Some Observations on Cross Platform Validation

Gary Roberts
Gary Roberts
Moderator
Joined: 9 Feb 05
Posts: 5842
Credit: 109380652842
RAC: 35967500
Topic 192955

Three weeks ago I posted some info in the Unlucky Validation error thread concerning the rate of validation errors being experienced by my Linux boxes. Here is a quote:-

Quote:
I have now had time to do a survey of a number of my Linux boxes to get an idea of how bad the validation problem really is (for me anyway). I've been through the results lists of about 15 linux boxes picked at random. I've examined 103 total results from those boxes and found 15 marked as "invalid" or "checked but no consensus yet" (which almost invariably eventually become invalid).

With the announcement of the new validator, I was interested in gathering some fresh numbers for the period immediately before the new validator was introduced. I examined a total of 113 results from 18 different boxes. Of these only 4 were either "invalid" or "checked but no consensus yet" compared with 15 from the last time I did this, as reported in the above quote.

The period examined covered the range from about June 20 to July 9. Interestingly not only was the rate of invalids much lower than in the earlier survey, but also there were zero invalids where the Windows box was running version 4.24 science app. The large majority of observed results were post the introduction of 4.24 so there seems to have been quite an improvement in validation performance just from the introduction of 4.24. There were approx 25 of my results where the windows app was 4.17 of which 4 were eventually marked invalid.

I realise that the sample size may not be statistically significant but the trend seems interesting and encouraging nevertheless.

This particular WU is one of the 4 potential invalids just mentioned and it is particularly interesting as it has not yet been subjected to final validation.
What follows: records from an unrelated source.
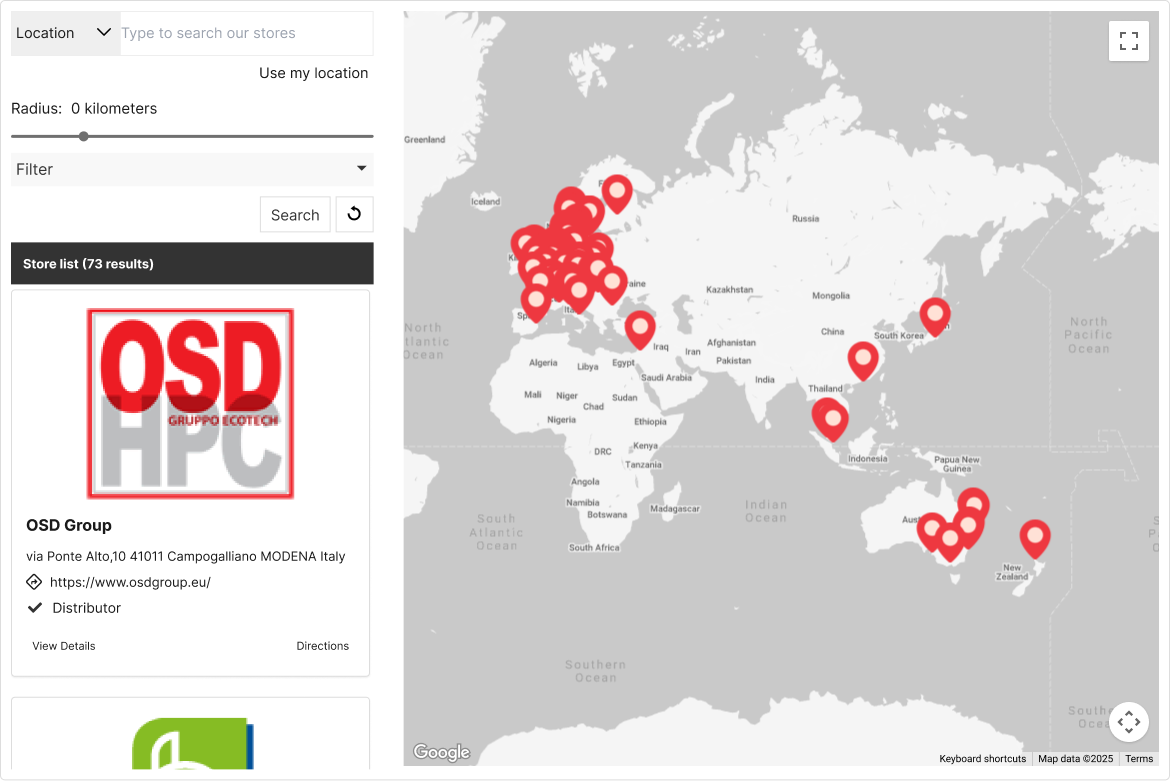This screenshot has height=781, width=1170.
Task: Click Use my location link
Action: click(x=313, y=73)
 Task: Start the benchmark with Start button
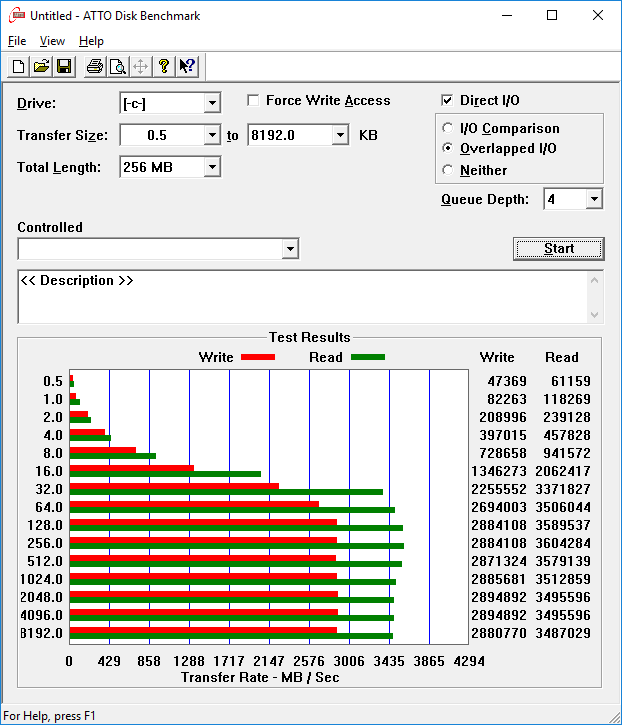click(x=559, y=249)
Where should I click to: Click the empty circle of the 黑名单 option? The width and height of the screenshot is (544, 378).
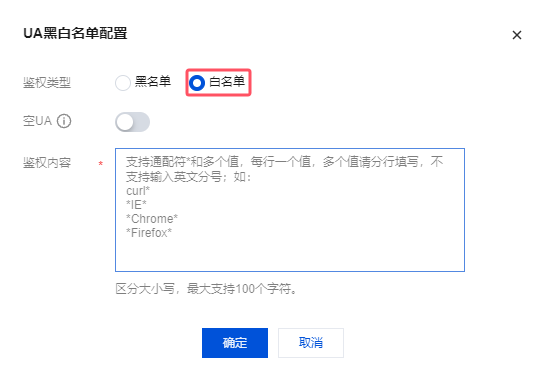[x=123, y=83]
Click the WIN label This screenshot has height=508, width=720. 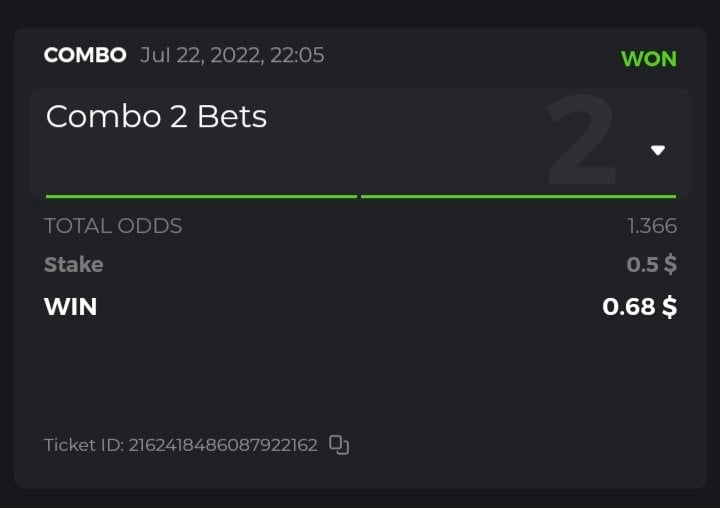pos(70,307)
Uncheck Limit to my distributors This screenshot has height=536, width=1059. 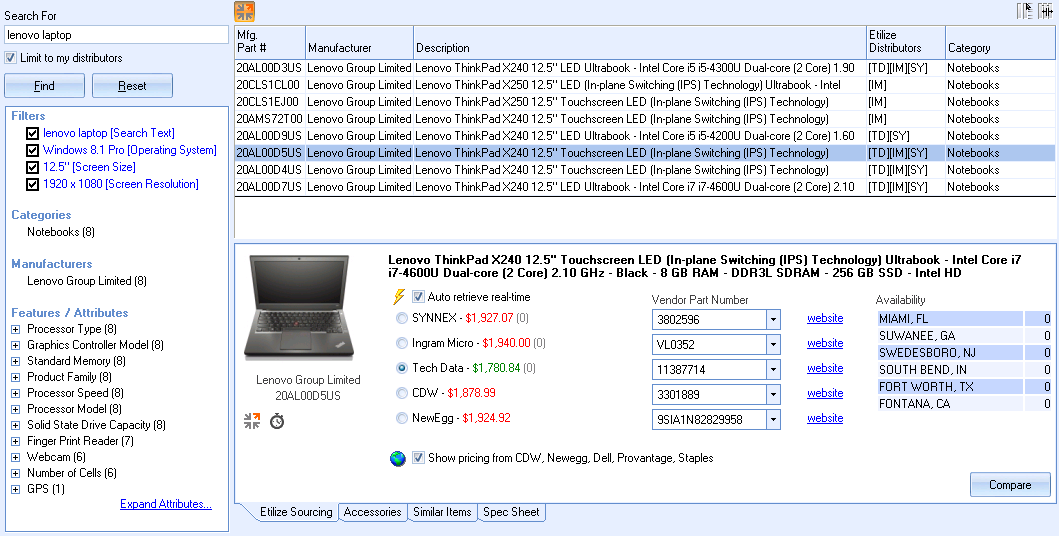point(11,58)
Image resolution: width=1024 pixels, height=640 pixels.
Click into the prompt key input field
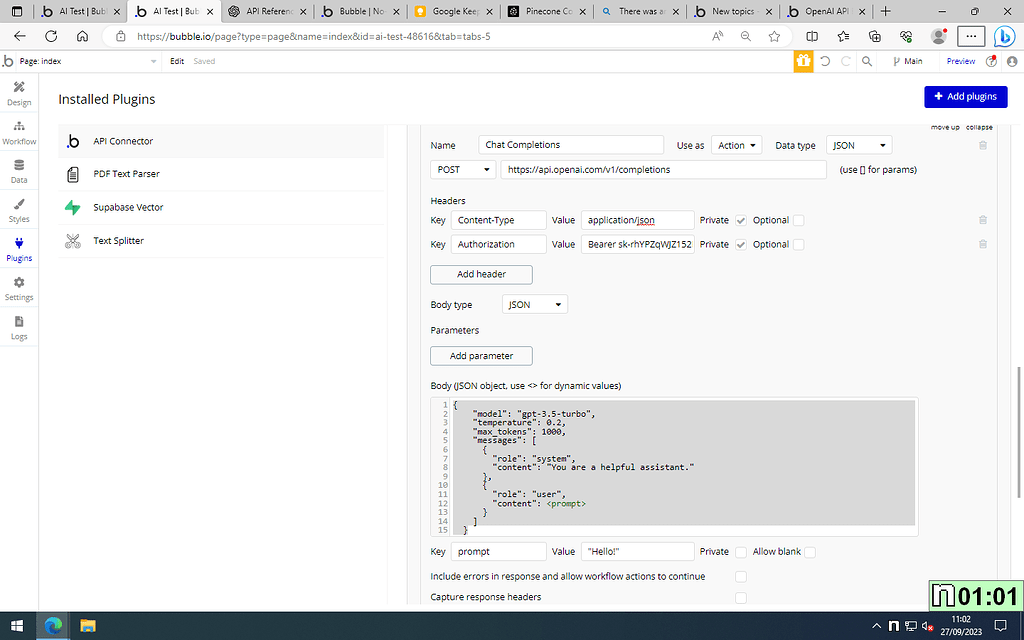(x=499, y=551)
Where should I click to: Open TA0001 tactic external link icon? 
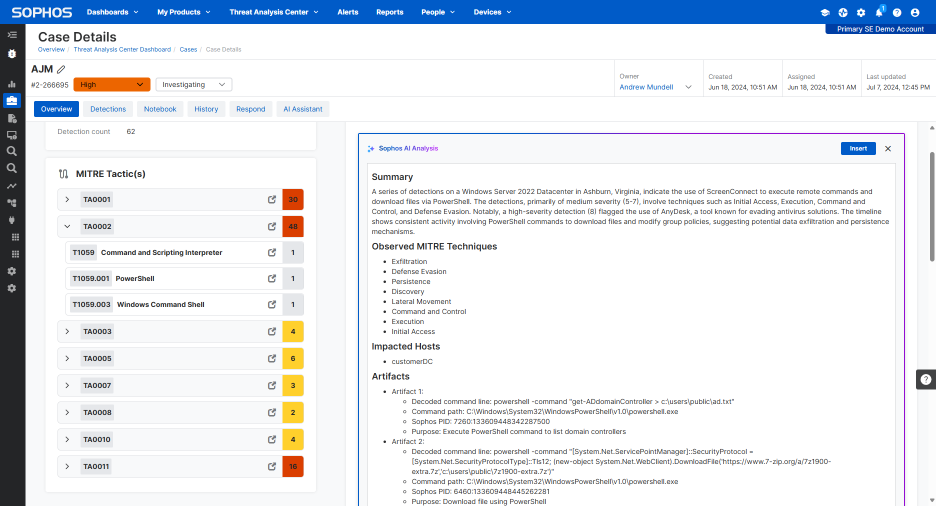pyautogui.click(x=272, y=200)
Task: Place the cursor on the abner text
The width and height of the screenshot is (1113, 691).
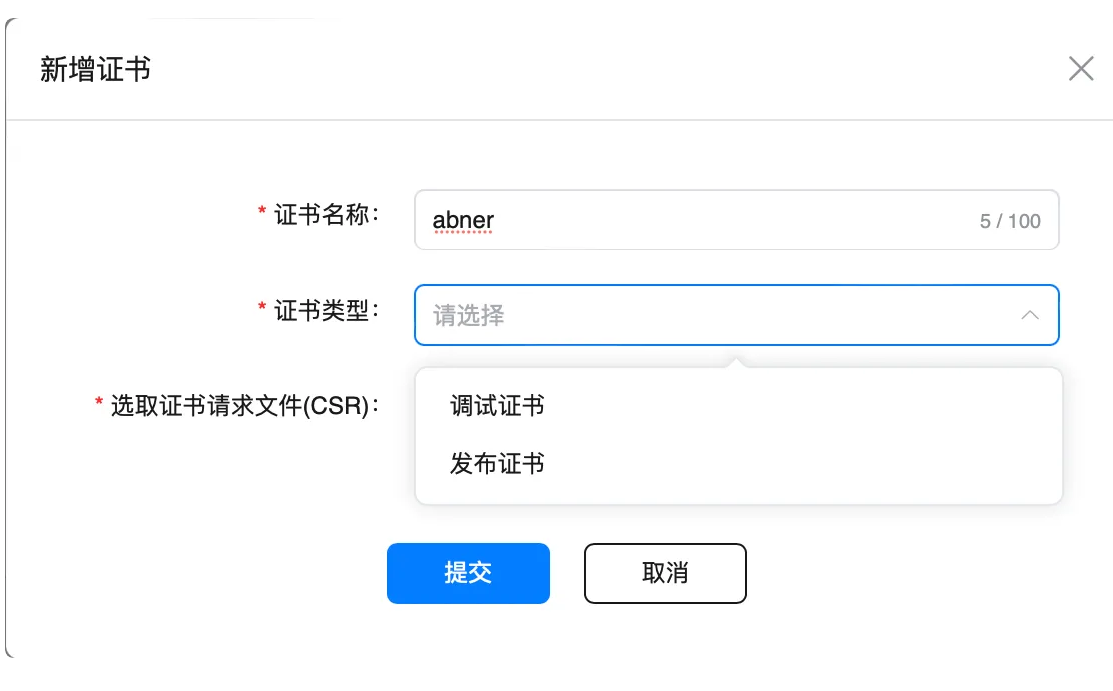Action: coord(463,220)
My Linux result was originally paired with one being crunched by 4.17, giving the "no consensus" outcome. The result has been recently reissued to a box running 4.24 and has not yet been returned. When it does get returned it will be subjected to the new validator which will have to decide between Linux, Win 4.17 and Win 4.24. Normally you would put your money on the two Win boxes, but ...

My thinking is that if the validator is better now, perhaps all three will pass the test.

What do you think?? :).

Cheers,
Gary.

Martin P.
Martin P.
Joined: 17 Feb 05
Posts: 162
Credit: 40156217
RAC: 0

Some Observations on Cross Platform Validation

Quote:

Three weeks ago I posted some info in the Unlucky Validation error thread concerning the rate of validation errors being experienced by my Linux boxes. Here is a quote:-

Quote:
I have now had time to do a survey of a number of my Linux boxes to get an idea of how bad the validation problem really is (for me anyway). I've been through the results lists of about 15 linux boxes picked at random. I've examined 103 total results from those boxes and found 15 marked as "invalid" or "checked but no consensus yet" (which almost invariably eventually become invalid).

With the announcement of the new validator, I was interested in gathering some fresh numbers for the period immediately before the new validator was introduced. I examined a total of 113 results from 18 different boxes. Of these only 4 were either "invalid" or "checked but no consensus yet" compared with 15 from the last time I did this, as reported in the above quote.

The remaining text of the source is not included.